Welcome to the 35th installment of this glamorous series.
Vivid Description
Think of HiRAG as a well-trained editorial team.
Reporters gather on-the-ground insights — that’s the local knowledge. Editors take a step back to organize those stories into broader themes — the global knowledge. And the editor-in-chief? They connect the dots between the front-line reporting and the big picture, highlighting what really matters — that’s the bridging layer.
When everyone works in sync, the final story comes out crisp, coherent, and compelling.
Overview
Open-Source Code: https://github.com/hhy-huang/HiRAG
As shown in Figure 1, existing graph-based RAG systems face two key challenges:
Semantically similar entities often have a distant structural relationship.
There's a disconnect between local and global knowledge, leading to a knowledge gap.

HiRAG is a RAG-based approach designed to help LLMs handle complex tasks by incorporating hierarchical knowledge.

As shown in Figure 2, HiRAG consists of two main components:
HiIndex builds a multi-level knowledge graph. It clusters semantically similar entities using a Gaussian Mixture Model (GMM), and then summarizes each cluster with an LLM to create higher-level concepts. The summaries help strengthen semantic links between lower-level entities — for example, "BIG DATA" and "RECOMMENDATION SYSTEM" are connected through the concept of "DATA MINING".
HiRetrieval retrieves context on three levels: local entities, their surrounding clusters (or communities), and the reasoning paths that connect them. The bridging layer in HiRetrieval plays a key role in closing the gap between local and global knowledge, bringing the two into a more cohesive whole.

• Information given:
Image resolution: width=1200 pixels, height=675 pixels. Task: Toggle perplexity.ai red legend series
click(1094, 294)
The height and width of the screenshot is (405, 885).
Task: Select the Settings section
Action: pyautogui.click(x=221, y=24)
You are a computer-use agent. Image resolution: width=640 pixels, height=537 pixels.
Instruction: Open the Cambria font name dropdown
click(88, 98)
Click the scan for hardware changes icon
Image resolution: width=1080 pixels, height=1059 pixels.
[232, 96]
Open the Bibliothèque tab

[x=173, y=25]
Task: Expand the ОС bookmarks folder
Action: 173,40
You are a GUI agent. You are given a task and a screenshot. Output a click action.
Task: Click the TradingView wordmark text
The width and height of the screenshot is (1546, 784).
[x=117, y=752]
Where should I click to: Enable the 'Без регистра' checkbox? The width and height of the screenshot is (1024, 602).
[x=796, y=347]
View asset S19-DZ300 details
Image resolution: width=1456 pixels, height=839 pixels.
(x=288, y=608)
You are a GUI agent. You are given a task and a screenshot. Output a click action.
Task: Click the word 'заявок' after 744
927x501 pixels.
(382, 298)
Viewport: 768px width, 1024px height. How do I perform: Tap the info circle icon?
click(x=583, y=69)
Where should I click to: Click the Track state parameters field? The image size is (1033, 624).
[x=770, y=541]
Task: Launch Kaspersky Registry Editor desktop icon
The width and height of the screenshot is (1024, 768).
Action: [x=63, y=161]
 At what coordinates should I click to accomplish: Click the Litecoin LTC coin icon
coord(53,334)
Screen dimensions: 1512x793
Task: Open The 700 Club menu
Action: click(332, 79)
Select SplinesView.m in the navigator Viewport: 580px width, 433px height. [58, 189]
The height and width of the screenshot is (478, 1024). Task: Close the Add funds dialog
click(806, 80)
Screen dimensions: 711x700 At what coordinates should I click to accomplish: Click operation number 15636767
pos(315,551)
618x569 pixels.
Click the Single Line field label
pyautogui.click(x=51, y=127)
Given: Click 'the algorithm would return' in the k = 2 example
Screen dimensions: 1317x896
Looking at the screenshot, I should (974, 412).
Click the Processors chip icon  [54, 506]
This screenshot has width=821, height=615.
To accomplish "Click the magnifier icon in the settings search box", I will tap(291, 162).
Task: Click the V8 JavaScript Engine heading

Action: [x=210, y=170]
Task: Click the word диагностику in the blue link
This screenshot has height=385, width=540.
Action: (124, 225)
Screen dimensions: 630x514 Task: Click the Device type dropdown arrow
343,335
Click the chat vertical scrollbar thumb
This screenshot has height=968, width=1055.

• Requirement 1:
Answer from the HiRAG text:
(a) In the editorial team comparison, who stands for the bridging layer?
(b) What method does HiIndex use to cluster semantically similar entities?
(c) Through which concept are "BIG DATA" and "RECOMMENDATION SYSTEM" connected?
• Requirement 2:
Please write the next part of the HiRAG text, picking up after its final sentence.

• Answer 1:
(a) The editor-in-chief.
(b) A Gaussian Mixture Model (GMM).
(c) "DATA MINING".

• Answer 2:
By organizing knowledge in this three-level structure, HiRAG provides LLMs with richer and more semantically coherent context — making them better equipped to tackle complex reasoning and understanding.
Thoughts and Insights
HiRAG is an attempt to rethink how knowledge is structured and semantically integrated — aiming to fix a key weakness in many existing RAG systems: the lack of meaningful structure.
That said, I have a few concerns:
High construction cost: HiRAG relies on LLMs for clustering and summarization. While this is done offline, maintaining the system in a large-scale, constantly evolving knowledge base could be resource-intensive.
Stability of the bridging layer: The paths used to connect local and global knowledge depend heavily on semantic similarity and the quality of GMM clustering. But GMM is notoriously sensitive to initial parameters and data distribution, which may lead to unstable or unreliable connections.
Robustness of hierarchical depth (k): The current method determines when to stop adding layers based on the change rate of cluster sparsity (with a threshold of less than 5%). However, it's unclear whether this stopping criterion holds up well across different domains or datasets — more validation is needed.